Passage =>
+++

Wilson is known as “the father of biodiversity” and has spent much of the latter part of his career bringing the importance of every living species to the forefront of public attention with his presentations and publications. He is acutely aware of the detrimental effects of human habitation of the earth and as an active environmentalist. As a gifted writer, Wilson has published several books tolling the benefits of conservation and stewardship of the earth’s natural resources. He dedicates much of his efforts toward enlightening others on the benefits of biodiversity and the reality that many species of plants and animals are going extinct every day.
Wilson believes that one of the main issues humanity must conquer is to raise the standard of living for the poorer countries of the world while doing as little damage to the surrounding environments as possible. By 2100, Wilson believes human impact on the natural world will be less extreme because population growth will subside. However, there is also the “bottleneck” effect of population growth accompanied by dwindling resources, which must be overcome. Essentially, the human population must pass through a time of turmoil before being able to see the benefit of conserving what is left.
Wilson is optimistic that this is possible. He believes the world will understand the benefits of biodiversity before it is too late. He likes to state statistics based on the amount of “free” resource services used by humans. He also advocates the preservation of biodiversity based on the fact that new plants and animals are still being discovered, some of which are found to have naturally occurring chemical and genetic compounds that may be helpful to humans through medical and agricultural innovation. Wilson states that it is in the interest of our own species’ survival to preserve the life and habitat of all others.
Wilson serves on the Board of Directors of Conservation International, the American Museum of Natural History, and The Nature Conservancy. Wilson has received many awards and honors for his work including Pulitzer Prizes in 1978 and 1990, the International Prize of Biology from Japan in 1993 and The National Audubon Society’s Audubon Medal in 1995. In 1998, Wilson gave a presentation to the U.S. Senate to support the Act to Save America’s Forest, which is a bill that would conserve the biodiversity of the federal forest system and purports the inherent importance of all living things. His profound conservation ethic is delivered in a philosophical and scientific approach that engages his readers and lecture audiences. He has an infallible belief in the connection between humanity and nature, which has permeated his work for more than four decades and continues to influence young scientists and naturalists across the globe. His obviously emotional pleas for conservation have been heralded as a scientifically fueled and truly sincere approach to the preservation of the natural world.
- Wilson, E. O. (1992). The diversity of life. Cambridge: Harvard University Press.
- Wilson, E. O. (1994). Naturalist. New York: Warner Books.
- Wilson, E. O. (1998). Consilience: The unity of knowledge. New York: Alfred A. Knopf.
- Wilson, E. O. (2000). Sociobiology: A new synthesis, 25th anniversary edition. Cambridge: The Belknap Press of Harvard University Press.

+++

Problems to work on =>
[1] List every book title in the reference list at the end of the passage about Wilson.
[2] According to the passage about Wilson, which bill did he support in his 1998 presentation to the U.S. Senate?
Rely only on the passage about Wilson above.

+++

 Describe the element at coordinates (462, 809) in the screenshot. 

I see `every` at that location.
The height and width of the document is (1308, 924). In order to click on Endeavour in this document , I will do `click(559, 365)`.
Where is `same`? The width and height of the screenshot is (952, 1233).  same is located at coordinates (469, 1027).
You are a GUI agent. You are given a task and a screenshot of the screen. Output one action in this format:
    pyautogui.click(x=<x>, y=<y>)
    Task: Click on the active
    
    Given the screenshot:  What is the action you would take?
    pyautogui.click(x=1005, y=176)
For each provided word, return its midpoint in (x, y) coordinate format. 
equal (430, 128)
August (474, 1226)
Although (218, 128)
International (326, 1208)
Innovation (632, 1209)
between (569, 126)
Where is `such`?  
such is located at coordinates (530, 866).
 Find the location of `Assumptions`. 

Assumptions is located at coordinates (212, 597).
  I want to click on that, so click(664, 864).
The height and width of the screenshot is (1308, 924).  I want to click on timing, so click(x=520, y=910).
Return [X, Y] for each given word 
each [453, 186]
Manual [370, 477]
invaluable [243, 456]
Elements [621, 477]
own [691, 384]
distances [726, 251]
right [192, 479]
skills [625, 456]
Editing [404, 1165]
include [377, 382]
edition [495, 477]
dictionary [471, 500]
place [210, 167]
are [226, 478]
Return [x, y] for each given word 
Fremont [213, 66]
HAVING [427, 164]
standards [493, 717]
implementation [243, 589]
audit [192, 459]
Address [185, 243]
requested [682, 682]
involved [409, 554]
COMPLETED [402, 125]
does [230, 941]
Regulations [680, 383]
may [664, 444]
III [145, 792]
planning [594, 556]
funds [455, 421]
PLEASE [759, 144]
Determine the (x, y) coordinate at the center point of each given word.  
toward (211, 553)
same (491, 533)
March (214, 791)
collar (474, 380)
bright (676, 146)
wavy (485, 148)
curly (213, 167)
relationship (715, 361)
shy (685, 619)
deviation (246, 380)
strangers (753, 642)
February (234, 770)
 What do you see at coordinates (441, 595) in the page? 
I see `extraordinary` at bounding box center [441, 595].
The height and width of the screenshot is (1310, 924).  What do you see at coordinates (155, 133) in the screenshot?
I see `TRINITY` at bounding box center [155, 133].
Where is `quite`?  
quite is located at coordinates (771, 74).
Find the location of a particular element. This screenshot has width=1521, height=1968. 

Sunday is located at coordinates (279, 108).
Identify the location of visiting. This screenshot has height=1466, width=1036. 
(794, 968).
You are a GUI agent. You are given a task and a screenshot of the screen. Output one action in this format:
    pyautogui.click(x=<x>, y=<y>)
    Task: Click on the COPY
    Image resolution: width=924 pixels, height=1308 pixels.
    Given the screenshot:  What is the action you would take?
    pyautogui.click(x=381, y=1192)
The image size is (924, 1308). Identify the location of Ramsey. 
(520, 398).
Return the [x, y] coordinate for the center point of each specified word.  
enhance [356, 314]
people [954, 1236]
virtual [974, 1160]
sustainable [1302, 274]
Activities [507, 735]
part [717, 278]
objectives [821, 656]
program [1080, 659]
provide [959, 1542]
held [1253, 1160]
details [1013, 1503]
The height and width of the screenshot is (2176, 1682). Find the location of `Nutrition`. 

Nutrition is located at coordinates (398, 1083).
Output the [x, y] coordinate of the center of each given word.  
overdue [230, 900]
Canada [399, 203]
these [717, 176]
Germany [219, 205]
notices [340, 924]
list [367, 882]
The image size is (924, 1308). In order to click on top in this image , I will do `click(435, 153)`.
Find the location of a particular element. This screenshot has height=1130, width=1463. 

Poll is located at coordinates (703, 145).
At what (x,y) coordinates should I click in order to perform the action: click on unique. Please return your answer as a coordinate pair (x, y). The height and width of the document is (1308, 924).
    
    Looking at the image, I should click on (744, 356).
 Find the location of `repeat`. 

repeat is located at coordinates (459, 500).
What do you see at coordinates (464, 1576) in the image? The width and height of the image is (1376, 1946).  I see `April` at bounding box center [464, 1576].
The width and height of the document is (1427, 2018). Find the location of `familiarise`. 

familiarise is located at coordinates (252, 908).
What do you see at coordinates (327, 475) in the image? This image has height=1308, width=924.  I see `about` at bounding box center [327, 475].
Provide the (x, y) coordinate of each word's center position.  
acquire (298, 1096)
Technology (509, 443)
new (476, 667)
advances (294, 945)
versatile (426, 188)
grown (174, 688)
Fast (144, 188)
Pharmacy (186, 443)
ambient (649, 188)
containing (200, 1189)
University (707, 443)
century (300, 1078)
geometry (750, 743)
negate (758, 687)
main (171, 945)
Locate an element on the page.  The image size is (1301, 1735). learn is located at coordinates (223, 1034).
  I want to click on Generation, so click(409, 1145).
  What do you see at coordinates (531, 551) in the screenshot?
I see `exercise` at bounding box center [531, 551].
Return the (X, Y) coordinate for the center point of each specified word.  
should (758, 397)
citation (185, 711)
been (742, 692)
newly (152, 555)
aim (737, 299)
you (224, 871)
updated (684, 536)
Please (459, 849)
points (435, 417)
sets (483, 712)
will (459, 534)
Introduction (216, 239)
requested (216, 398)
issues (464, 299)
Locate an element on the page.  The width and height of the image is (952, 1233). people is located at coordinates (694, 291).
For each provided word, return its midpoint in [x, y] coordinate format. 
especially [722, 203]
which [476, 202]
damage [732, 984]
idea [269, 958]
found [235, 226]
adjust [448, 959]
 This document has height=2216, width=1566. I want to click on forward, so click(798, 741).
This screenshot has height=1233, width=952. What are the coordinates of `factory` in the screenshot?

+++

Responses per task =>
[1]
- The diversity of life
- Naturalist
- Consilience: The unity of knowledge
- Sociobiology: A new synthesis, 25th anniversary edition

[2] The Act to Save America's Forest.